Uitgehaald materiaal:
--- --- ---
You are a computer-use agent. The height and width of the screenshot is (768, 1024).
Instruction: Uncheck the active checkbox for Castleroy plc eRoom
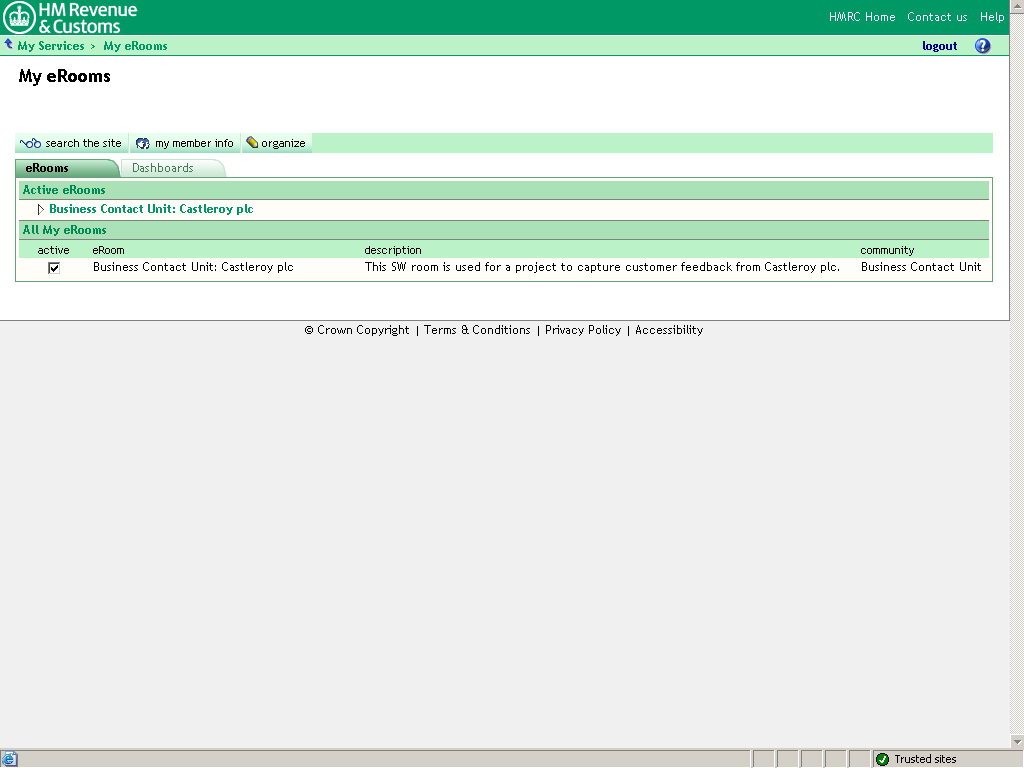pos(54,268)
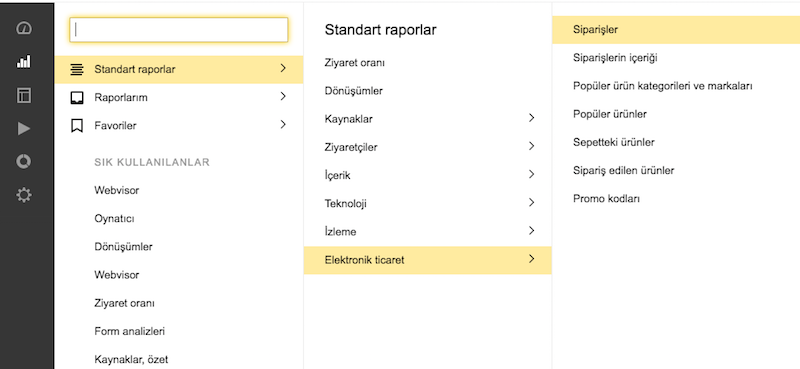
Task: Click the Raporlarım inbox tray icon
Action: click(77, 97)
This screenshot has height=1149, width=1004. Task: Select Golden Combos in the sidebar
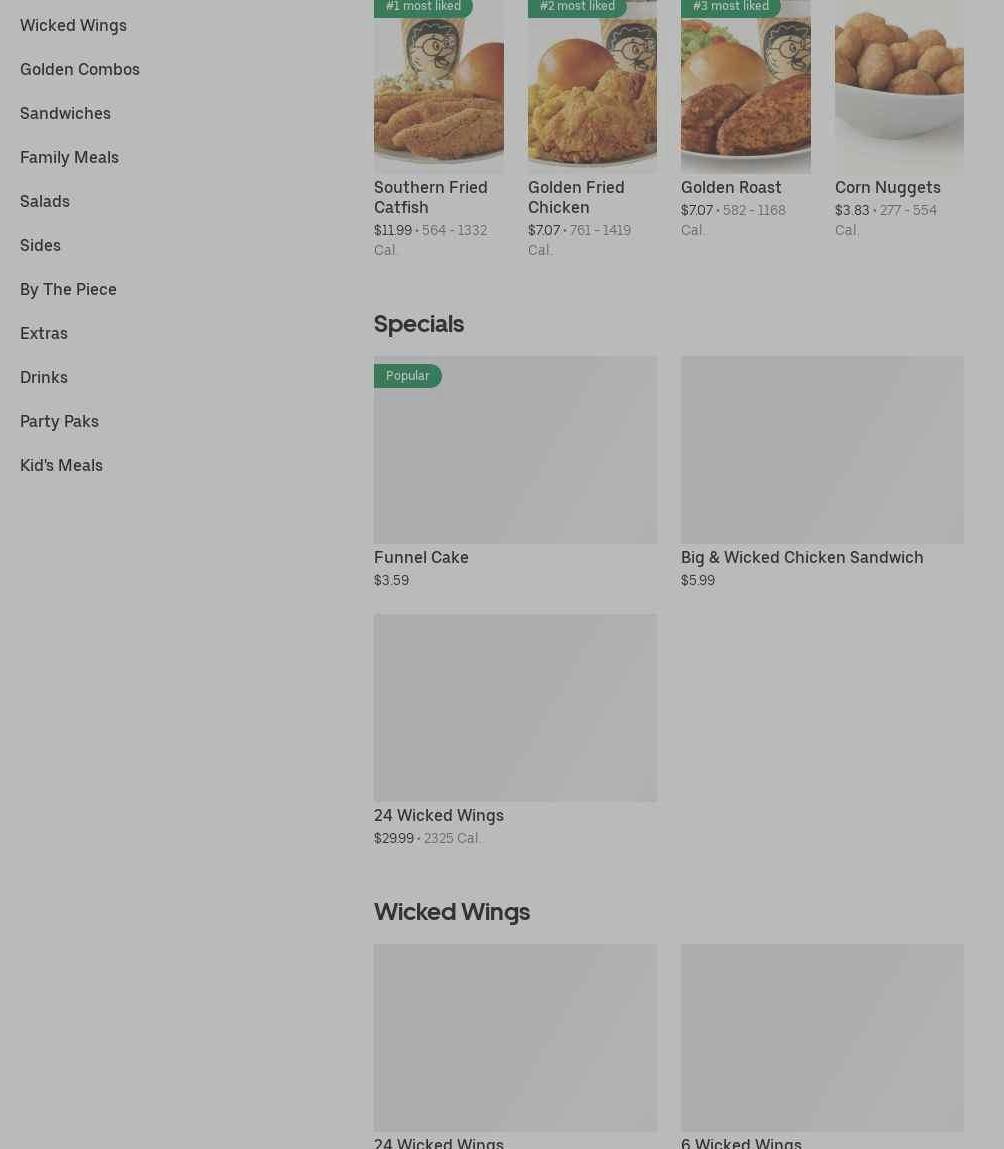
--- --- ---
Op te lossen probleem:
Wissel in de records hierboven overal "screenshot" in voor "image" en geef ze verder ongewijzigd opnieuw weer. Laat de afbeeldingen weg uit je antwoord.

Het resultaat:
You are a computer-use agent. The height and width of the image is (768, 1024).
Instruction: Uncheck the active checkbox for Castleroy plc eRoom
pos(54,268)
Task: Click the Raporlarım inbox tray icon
Action: click(77, 97)
This image has height=1149, width=1004. Task: Select Golden Combos in the sidebar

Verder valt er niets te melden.